Elevated CLIO-AF647 uptake in hematopoietic stem and progenitor cells at inflamed bone marrow. (A) Gating strategy for quantification CLIO-AF647 particle uptake by Lineage⁺ (Lin⁺). From Lineage^– cells (Lin^–), LSKs were identified as Lin^–Sca1⁺cKit⁺ and LK cells were identified as Lin^–cKit⁺. (B–D) Flow cytometry and flow cytometric quantification of CLIO⁺ uptake in bone marrow cells: (B) nonhematopoietic lineage⁺ (Lin⁺) cells, (C) Lin^–cKit⁺ (LK), which are erythro-myeloid progenitor cells, and (D) Lin^–Sca1⁺cKit⁺ (LSK) hematopoietic stem cells (each dot represents one mouse; *P < 0.05, **P < 0.01, ***P < 0.001, ****P < 0.0001).

Figure 8

Enhanced trafficking of CLIO-AF647 nanoparticles at the bone marrow under cumulative inflammatory conditions. (A) Experimental setup illustrating that intravital microscopy (IVM) was conducted either 10 min (day 0) or on day 2 following the intravenous (i.v.) injection of CLIO-AF647 in control mice (con), mice after intramuscular (i.m.) injections of lipopolysaccharide (LPS), or in diabetic mice that also received i.m. injections of lipopolysaccharide (streptozotocin; STZ+LPS). (B) Intravital images displaying a maximum intensity projection (MIP) of a Z-stack from the calvaria 10 min post CLIO-AF647 injection i.v.
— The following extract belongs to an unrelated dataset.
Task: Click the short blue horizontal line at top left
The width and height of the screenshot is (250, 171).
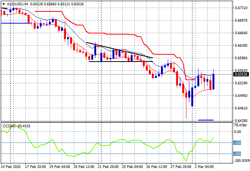Action: click(15, 23)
Cx3cr1^GFP/+ monocytes (green), CD31⁺ vessels (red), and CLIO-AF647 particles (white; dotted rings) are visualized. Time-lapse image processing reveals color-coded maps indicating the maximum speed of each CLIO-AF647 particle. (C) Quantification of the maximum speed of CLIO-AF647 particles 10 min postinjection. (D) Intravital images from the calvaria on day 2 post i.v. injection of CLIO-AF647 showing Cx3cr1^GFP/+ monocytes (green), CD31⁺ vessels (red), and CLIO-AF647 particles (white), with time-lapse series of CLIO-AF647 particles and color-coded maps indicating each particle’s maximum speed. (E) Quantification of CLIO-AF647 particles in calvaria (skull marrow) per field of view (FOV). (F) Quantification of the overlap coefficient between CLIO and Cx3cr1^GFP/+ monocytes in the calvaria. (G) Quantification of the maximum speed while tracking each CLIO-AF647 particle 2 days after injection.